- Objective:
Answer these questions about the Motley v. Gates summary:
(a) How much less ink does the summary take up than the full opinion?
(b) What did a police officer point his gun at, according to the teaser?
(c) Whom could the officers have called to verify the woman's statement about her boyfriend?
— begin Reading passage —
I was finally able to read Motley v. Gates in full.  It's a very long opinion, so I am going to summarize its legal questions and answers.  Then I will provide the court language relevant to those propositions.  Although my version is lenghty, it takes up 75% less ink than full opinion.

To entice you to read my summary, I'll give you a teaser: A police officer in this case pointed his gun at a 5-week-old baby.

1. Is it unconstitutional to conduct a warrantless search of a woman's home when her boyfriend (a parolee) has been in jail for over six weeks?  Yes - the woman told the police her boyfriend has been taken into custody six weeks prior to the search.  All the police officers had to do was call his parole officer to verify this information.  Since there were no exigent circumstances, and the officers did not have a search warrant, they should have errored on the side of verification.

2. Do a police officer use excessive force during the course of a when he pointed a gun at a five-week-old baby while he's laying in his crib?  Yes - how the trial court judge found otherwise really bothers me.
— end Reading passage —
— begin Data excerpt —
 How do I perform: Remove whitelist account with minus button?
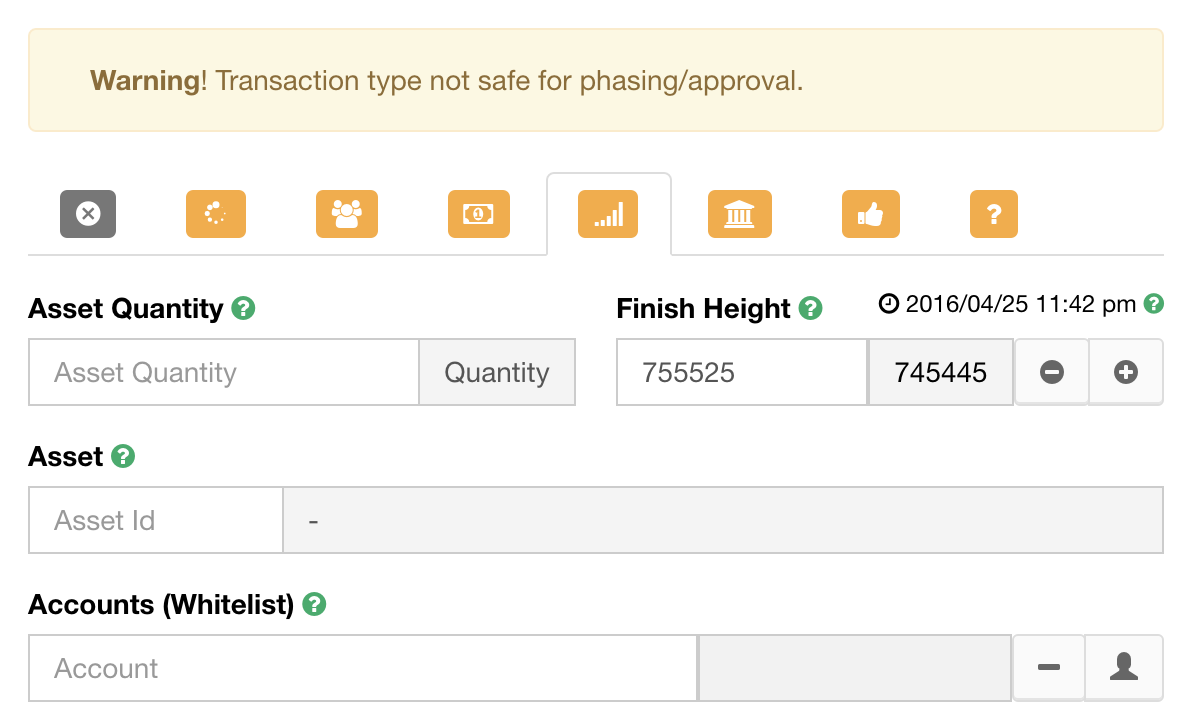1049,668
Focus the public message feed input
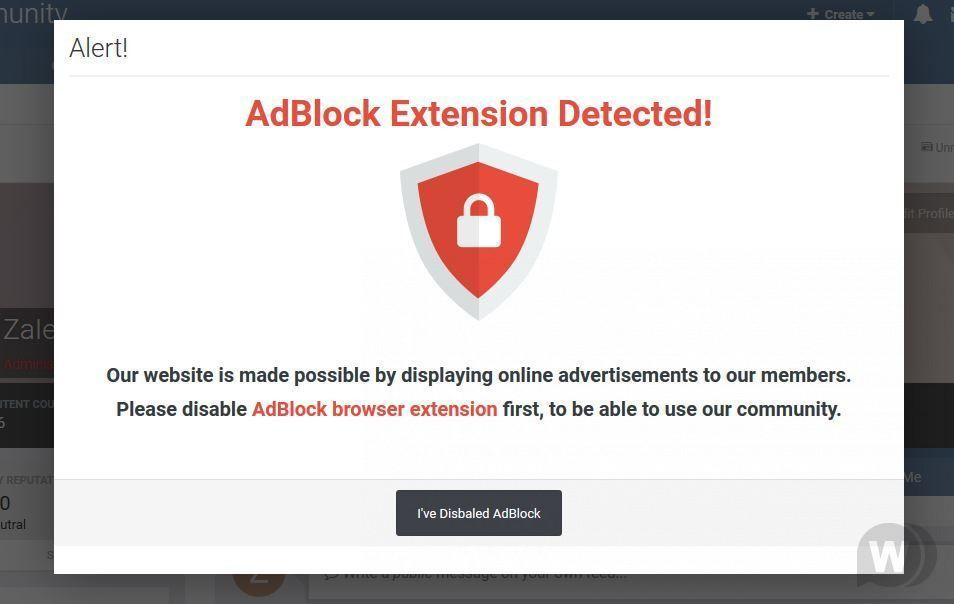This screenshot has height=604, width=954. [x=480, y=574]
— end Data excerpt —
- Solved problem:
(a) 75% less.
(b) A 5-week-old baby.
(c) His parole officer.